Question

Incorrect expiry date being returned from RevenueCat

  • 6 April 2022
  • 2 replies
  • 235 views

Badge +6

Date problem….

The date/time here in the UK is currently 04/06/13:02.

Here is the json for a subscriber that is reporting an issue:

    "entitlements": {

      "TPBDCore": {

        "expires_date": "2022-05-06T18:06:16Z",

        "grace_period_expires_date": null,

        "product_identifier": "TPBDInNoMonthly",

        "purchase_date": "2022-04-06T18:06:16Z"

      },

      "tpbdinad": {

        "expires_date": "2022-05-06T10:26:58Z",

        "grace_period_expires_date": null,

        "product_identifier": “TPBDInAdMonthly",

        "purchase_date": "2022-04-06T10:26:58Z"

      },

      "tpbdinno": {

        "expires_date": "2022-05-06T18:06:16Z",

        "grace_period_expires_date": null,

        "product_identifier": “TPBDInNoMonthly",

        "purchase_date": "2022-04-06T18:06:16Z"

      }

    },

As you can see, the TPBDInNoMonthly subscription is showing a purchase date in the future.
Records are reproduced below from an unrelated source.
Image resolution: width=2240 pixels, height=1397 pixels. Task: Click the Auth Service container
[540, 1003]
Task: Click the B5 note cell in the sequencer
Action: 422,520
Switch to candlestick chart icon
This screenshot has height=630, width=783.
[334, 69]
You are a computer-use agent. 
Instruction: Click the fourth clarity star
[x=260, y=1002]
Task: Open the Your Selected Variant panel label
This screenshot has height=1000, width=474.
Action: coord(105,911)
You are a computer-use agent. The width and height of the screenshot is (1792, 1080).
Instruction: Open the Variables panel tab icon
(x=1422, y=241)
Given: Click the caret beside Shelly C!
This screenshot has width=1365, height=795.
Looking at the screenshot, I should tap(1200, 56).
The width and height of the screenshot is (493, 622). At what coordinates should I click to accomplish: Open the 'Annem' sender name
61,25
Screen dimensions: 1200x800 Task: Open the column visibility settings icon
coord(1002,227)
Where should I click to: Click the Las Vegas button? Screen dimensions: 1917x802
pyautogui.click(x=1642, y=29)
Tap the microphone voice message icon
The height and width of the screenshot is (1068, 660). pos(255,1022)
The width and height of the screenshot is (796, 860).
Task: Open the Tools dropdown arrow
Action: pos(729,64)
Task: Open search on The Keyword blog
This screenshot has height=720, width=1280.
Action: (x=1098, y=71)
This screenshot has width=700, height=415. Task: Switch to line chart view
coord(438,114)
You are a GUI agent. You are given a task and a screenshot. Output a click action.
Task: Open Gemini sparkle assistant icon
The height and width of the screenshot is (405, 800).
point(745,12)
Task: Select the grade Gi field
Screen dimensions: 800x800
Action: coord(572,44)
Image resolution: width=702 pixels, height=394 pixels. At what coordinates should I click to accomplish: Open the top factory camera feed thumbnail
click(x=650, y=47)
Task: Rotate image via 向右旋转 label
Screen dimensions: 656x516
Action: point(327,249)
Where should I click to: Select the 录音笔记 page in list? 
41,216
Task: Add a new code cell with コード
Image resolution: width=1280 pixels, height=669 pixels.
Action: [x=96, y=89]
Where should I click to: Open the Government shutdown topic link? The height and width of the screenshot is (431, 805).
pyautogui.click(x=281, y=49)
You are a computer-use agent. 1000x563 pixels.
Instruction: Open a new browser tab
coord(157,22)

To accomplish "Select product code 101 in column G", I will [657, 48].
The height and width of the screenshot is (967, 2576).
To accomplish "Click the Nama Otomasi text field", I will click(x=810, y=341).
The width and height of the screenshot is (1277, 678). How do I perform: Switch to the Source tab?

As a consequence it is incorrectly overriding the TPBDInAdMonthly subscription the customer moved to this morning.

The customer has checked on their iTunes account and only the TPBDInAdMonthly is showing as active, as far as Apple is concerned the TPBDInNoMonthly subscription was cancelled automatically when the customer upgraded to TPBDInAdMonthly (correctly), but RevenueCat has TPBDInNoMonthly as still active because it’s got the purchase and expiry time set incorrectly.

Restore subscriptions doesn’t resolve the issue - as far as I can tell lApple is sending RevenueCat the correct information but RevenueCat is setting the time wrongly.


2 replies

Userlevel 5
Badge +9

Hey @JamesO!

Renewals from Apple will usually come with a timestamp in the future. This is because Apple starts attempting to charge the customer ~24hrs before the renewal date, as soon as the charge goes through the renewal is processed and added to the receipt, and picked up by RevenueCat.

I looked up this transaction and did see it was a renewal (not an initial purchase) so we’d expect the timestamp to be in the future, and the dates in json post you shared correspond with the validated Apple receipt for both products.

 

Badge +6

Thanks Ryan, useful to know, but I’m now even more confused.

“Crossgrade. Someone switches to a new subscription of the equivalent level. If the subscriptions are the same duration, the new subscription begins immediately.”

For one, this was a subscriber crossgrading within the same subscription tier from a subscription with a lower price to one with a higher price, both monthly, it therefore isn’t really a renewal. But the new subscription ISN’T starting immediately.

What seems to have happened is that the end date that should have been applied to the subscription being moved TO was instead applied to the subscription being moved FROM, rendering the cross grade useless.

Secondly, we’ve never seen this before, but moving between subscriptions (up, down and cross) in our app is commonplace and frequent, as our users change the levels at which they compete quite often, and the subscription tier design accommodates this (and has remained unchanged for more than 3 years now). If the behaviour seen is correct this would happen to us frequently (and render our whole subscription design obsolete).

Thirdly, if this is now normal Apple crossgrade behaviour then crossgrades will fail for everyone if they happen close to an expiry date, this would effect millions customers across may apps, not just us.

If the data is all correct from your POV then I guess I need to raise this with Apple???